The difference is that it takes very little lead to make a lead acid battery because the entire car is not powered only by that battery.. that is not the case with EVs. It is estimated that it takes 500,000lbs of ore needs to be mined to get enough material for a single EV car's battery
https://qz.com/2156463/why-elon-musk-wants-tesla-to-start-mi...

>the average electric vehicle battery requires around 10 kg of [lithium]. In turn, 5.3 tons of lithium carbonate ore yield one ton of lithium

This would suggest that 53kg of ore would be enough to provide one car's worth of lithium.

thats wild, the idea you could fairly easily lift the ore needed to make a lithium battery.
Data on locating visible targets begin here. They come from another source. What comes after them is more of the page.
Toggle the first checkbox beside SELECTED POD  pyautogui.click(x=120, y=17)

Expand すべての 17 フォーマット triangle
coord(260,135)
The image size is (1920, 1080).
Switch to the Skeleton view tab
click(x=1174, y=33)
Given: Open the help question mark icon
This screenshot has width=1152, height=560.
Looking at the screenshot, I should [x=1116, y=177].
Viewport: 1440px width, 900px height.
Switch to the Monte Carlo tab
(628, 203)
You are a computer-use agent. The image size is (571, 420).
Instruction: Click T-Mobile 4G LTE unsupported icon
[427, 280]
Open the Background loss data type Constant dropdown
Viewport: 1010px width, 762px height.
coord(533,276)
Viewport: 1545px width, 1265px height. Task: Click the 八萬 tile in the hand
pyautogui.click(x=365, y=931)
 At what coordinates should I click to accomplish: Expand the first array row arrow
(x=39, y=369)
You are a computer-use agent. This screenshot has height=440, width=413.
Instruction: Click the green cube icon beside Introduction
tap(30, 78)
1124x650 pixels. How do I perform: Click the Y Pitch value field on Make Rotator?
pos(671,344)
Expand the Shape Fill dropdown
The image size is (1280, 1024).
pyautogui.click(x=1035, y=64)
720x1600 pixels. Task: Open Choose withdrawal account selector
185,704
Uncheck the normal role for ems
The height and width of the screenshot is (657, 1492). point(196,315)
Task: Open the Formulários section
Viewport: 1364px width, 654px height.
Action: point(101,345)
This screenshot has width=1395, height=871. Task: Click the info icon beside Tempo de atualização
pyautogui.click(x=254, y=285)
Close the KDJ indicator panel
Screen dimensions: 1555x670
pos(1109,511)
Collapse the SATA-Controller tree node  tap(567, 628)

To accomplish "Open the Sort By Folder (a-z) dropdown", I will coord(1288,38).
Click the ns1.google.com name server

I thought electric cars were significantly heavier than ICE cars because of the battery? maybe its other minerals that make up the rest of the battery?
Yes, the bulk of the weight are metals like nickel and manganese. Lithium is a critical component but isn’t the dominant component of the battery’s mass.
Do you have a source for that estimate? Seems truly absurd. I found a source that you are perhaps misquoting: 400,000 gallons of water are used produce 1 ton of lithium from brine [1]. It also apparently takes 8 kilograms for an EV battery [2]. So 3500 gallons per vehicle.

[1] https://www.smithsonianmag.com/smart-news/mining-lithium-for...

[2] https://www.weforum.org/agenda/2022/07/electric-vehicles-wor...

You don't have to make lithium from brine. In Australia it's mined out of the rock, it's only South America that it's from brine.
Brines are being used in Silver Peak, NV. [1]

[1]: https://desertfog.org/aerial-of-silver-peak-nev-lithium-mini...]

The vast majority of lead used today is recycled. The rest is mined incidentally while extracting silver.

I could see this happening for lithium also. Get the quantity in global circulation to the level we need and then live off that for the future.

The volume of a kg of lead and lithium is also just vastly different
In cas anyone else was curious, I just looked it up: Lead has about 21.3x the density of lithium.